Content starts
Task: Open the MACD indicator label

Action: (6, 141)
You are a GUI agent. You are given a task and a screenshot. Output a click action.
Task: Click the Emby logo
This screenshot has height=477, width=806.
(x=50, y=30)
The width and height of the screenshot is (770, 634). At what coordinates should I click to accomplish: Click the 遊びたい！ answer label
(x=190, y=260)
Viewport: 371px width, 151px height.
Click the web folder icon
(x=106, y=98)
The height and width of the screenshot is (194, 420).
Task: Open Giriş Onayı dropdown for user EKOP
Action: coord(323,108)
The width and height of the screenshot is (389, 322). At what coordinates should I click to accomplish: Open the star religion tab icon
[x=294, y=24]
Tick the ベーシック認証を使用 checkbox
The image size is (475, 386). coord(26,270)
Content ends
Content starts
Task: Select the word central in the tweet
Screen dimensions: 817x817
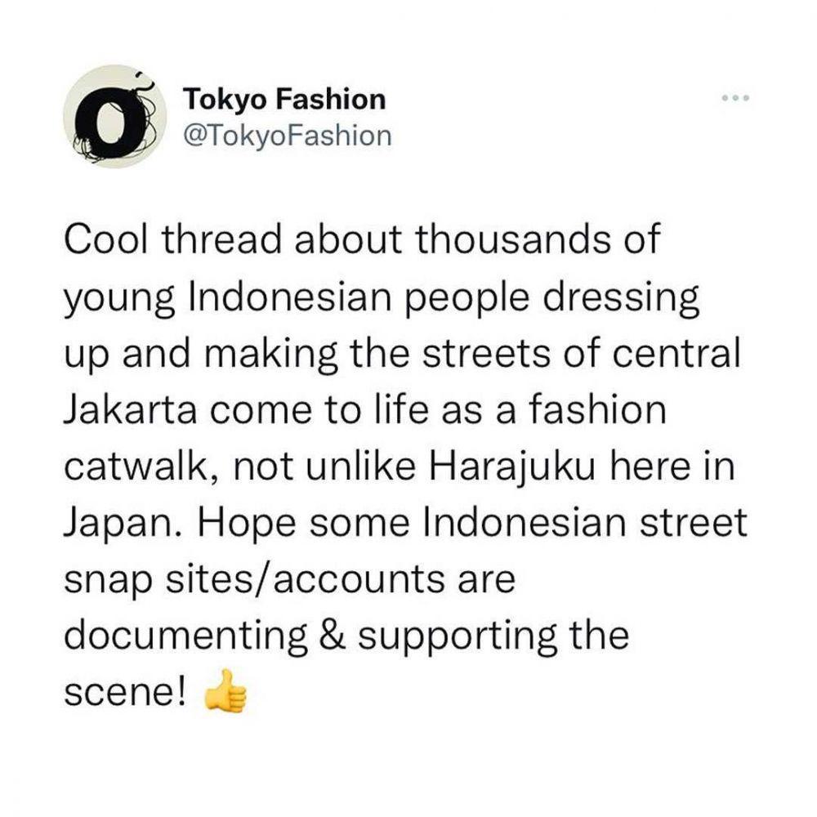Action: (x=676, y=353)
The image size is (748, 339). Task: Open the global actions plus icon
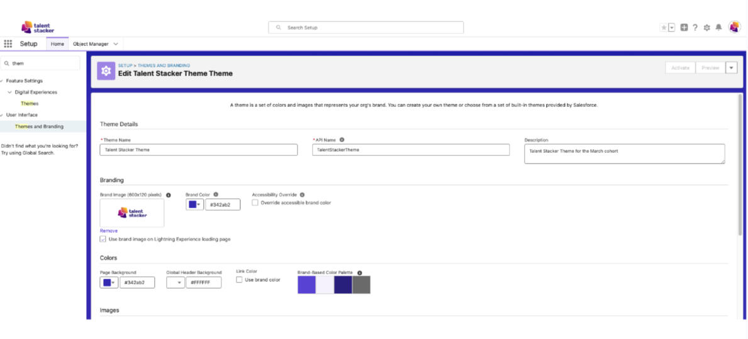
Content ends
Content starts
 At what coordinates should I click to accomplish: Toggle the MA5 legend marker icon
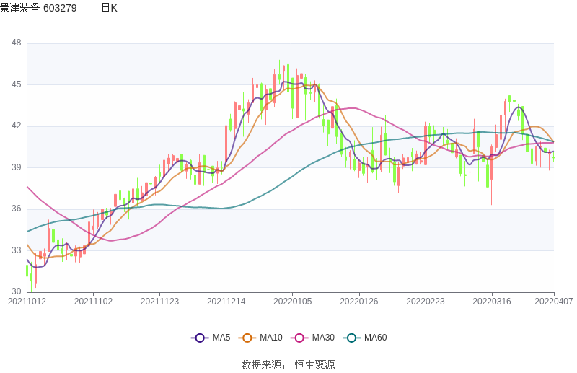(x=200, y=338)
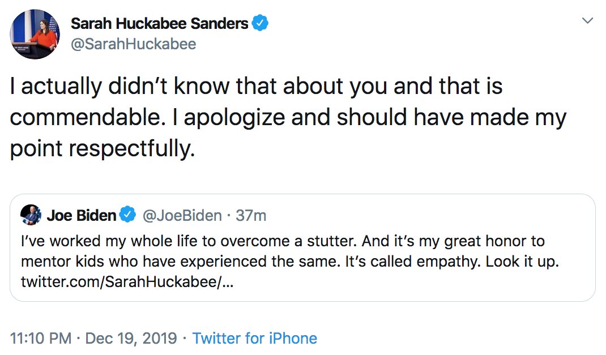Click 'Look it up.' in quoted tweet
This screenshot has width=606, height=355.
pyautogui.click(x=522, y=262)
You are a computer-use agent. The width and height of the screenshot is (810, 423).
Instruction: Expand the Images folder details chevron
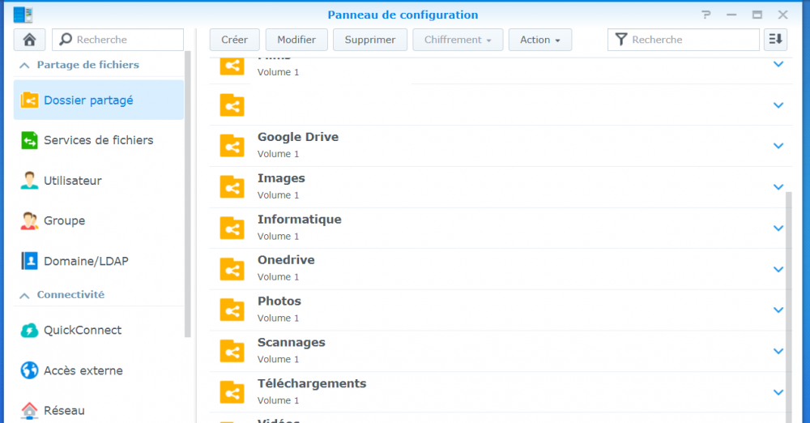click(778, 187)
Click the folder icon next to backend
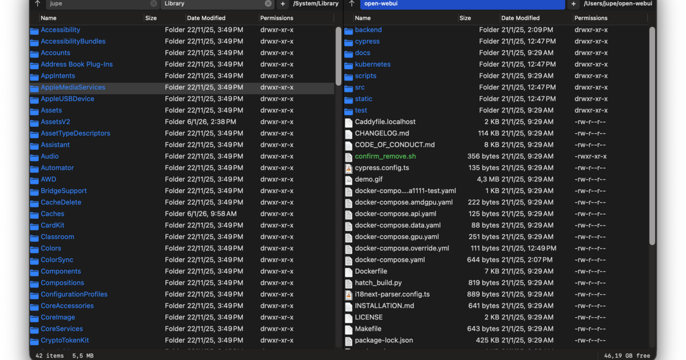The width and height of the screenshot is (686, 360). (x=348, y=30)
Content ends
TRY IT: Every line above that holds the string "agent" should be copied out.

REPLY TO THE EXERCISE:
You are a GUI agent. You are given a task and a screenshot. Output a click action.
You are a computer-use agent. The width and height of the screenshot is (810, 423).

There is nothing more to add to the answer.